■ **Goals**
(a) Duplicate the passage of the "Grill It" video thread between "## bossman (May" and "for your support!", inclusive.
(b) Pick up the "Grill It" video thread where it stops and carry it forward.

# Bossman's video for Foodnetworks "Grill It" with Bobby Flay



## bossman (May 19, 2008)

Foodnetwork is starting a new show this summer called "Grill It" with Bobby Flay where he goes and grills and BBQ's with backyard chef's from around the country. I finally got my video posted for viewing and voting.
If you all are inclined and would like to help a brother out to get picked to cook with Chef Flay I would appreciate your support! Here is the link for the video, its called "Bossman's Smoked Meatloaf with Hog Apple Beans"
http://www.foodnetwork.com/food/show_gt/text/0,3195,FOOD_31139_67192,00.html?sortby=recent&pn=1  &pageref=Photo_Video-917539&vw_arrange_order=DESC&vw_sort_order=MOST_RE  CENT

Let me know what you all think! And thanks for your support!


----------



## coyote (May 19, 2008)

Records excerpted from a collection
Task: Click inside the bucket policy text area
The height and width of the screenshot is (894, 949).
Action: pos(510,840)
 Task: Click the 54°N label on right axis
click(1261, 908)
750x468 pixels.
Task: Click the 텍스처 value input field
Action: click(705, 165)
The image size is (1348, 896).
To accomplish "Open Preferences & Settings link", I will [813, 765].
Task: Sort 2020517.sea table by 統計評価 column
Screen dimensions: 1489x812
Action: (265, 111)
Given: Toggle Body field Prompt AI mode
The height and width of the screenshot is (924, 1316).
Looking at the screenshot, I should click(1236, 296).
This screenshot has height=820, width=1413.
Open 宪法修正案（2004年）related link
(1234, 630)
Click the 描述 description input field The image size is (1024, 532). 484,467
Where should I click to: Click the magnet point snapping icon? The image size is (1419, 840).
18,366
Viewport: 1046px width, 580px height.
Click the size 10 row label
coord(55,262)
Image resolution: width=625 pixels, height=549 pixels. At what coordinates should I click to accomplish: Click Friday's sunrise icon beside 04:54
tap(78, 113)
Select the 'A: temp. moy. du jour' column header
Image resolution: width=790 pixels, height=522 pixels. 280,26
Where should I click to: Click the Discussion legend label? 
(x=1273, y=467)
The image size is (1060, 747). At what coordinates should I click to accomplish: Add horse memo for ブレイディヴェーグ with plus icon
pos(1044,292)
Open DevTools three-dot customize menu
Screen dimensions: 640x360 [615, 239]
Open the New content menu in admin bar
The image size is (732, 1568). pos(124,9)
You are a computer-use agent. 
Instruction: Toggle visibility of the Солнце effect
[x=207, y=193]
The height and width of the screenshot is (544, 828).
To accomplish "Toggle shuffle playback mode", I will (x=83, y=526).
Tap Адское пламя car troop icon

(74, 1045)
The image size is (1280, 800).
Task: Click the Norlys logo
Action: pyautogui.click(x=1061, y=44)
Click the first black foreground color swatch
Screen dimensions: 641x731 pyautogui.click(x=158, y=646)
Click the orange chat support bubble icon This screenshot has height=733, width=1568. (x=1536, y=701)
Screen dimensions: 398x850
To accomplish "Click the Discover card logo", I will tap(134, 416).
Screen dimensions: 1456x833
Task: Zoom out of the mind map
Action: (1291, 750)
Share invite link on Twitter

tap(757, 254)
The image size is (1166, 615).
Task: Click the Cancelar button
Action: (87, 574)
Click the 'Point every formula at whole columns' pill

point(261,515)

■ **Response list**
(a)
## bossman (May 19, 2008)

Foodnetwork is starting a new show this summer called "Grill It" with Bobby Flay where he goes and grills and BBQ's with backyard chef's from around the country. I finally got my video posted for viewing and voting.
If you all are inclined and would like to help a brother out to get picked to cook with Chef Flay I would appreciate your support! Here is the link for the video, its called "Bossman's Smoked Meatloaf with Hog Apple Beans"
http://www.foodnetwork.com/food/show_gt/text/0,3195,FOOD_31139_67192,00.html?sortby=recent&pn=1  &pageref=Photo_Video-917539&vw_arrange_order=DESC&vw_sort_order=MOST_RE  CENT

Let me know what you all think! And thanks for your support!

(b)
bossman, great video, and your presentation was great.. the beans was an eye catcher for sure with the apples..good luck.I wish I was as good. maybe one day. .


----------



## ronp (May 20, 2008)

Excellent!!


----------



## travcoman45 (May 20, 2008)

Mighty neat, I voted fer ya!


----------



## rtom (May 20, 2008)

looks great, very well done!!


----------



## justsmoke2 (May 20, 2008)

Yo Boss good looking video and meal to boot.  One thing I do is put my meat loaf on parchment paper.  15 minutes later I put on my sauce then as you let it go to the 160 mark.  Polk a few holes in the parchment paper and then some of the fat will drain off.  When I was first told about parchment paper i was relunctant to try it.  Also got my vote to before I forget.


----------



## bossman (May 20, 2008)

Thanks, it took alot of planning, the hardest part was getting the video posted!


----------



## bbqgoddess (May 20, 2008)

Looked great Bossman, Bobby Flay is one of my favorite Chefs..I can't wait to see you grilling with him!!!


----------



## blacklab (May 20, 2008)

Right on Bossman!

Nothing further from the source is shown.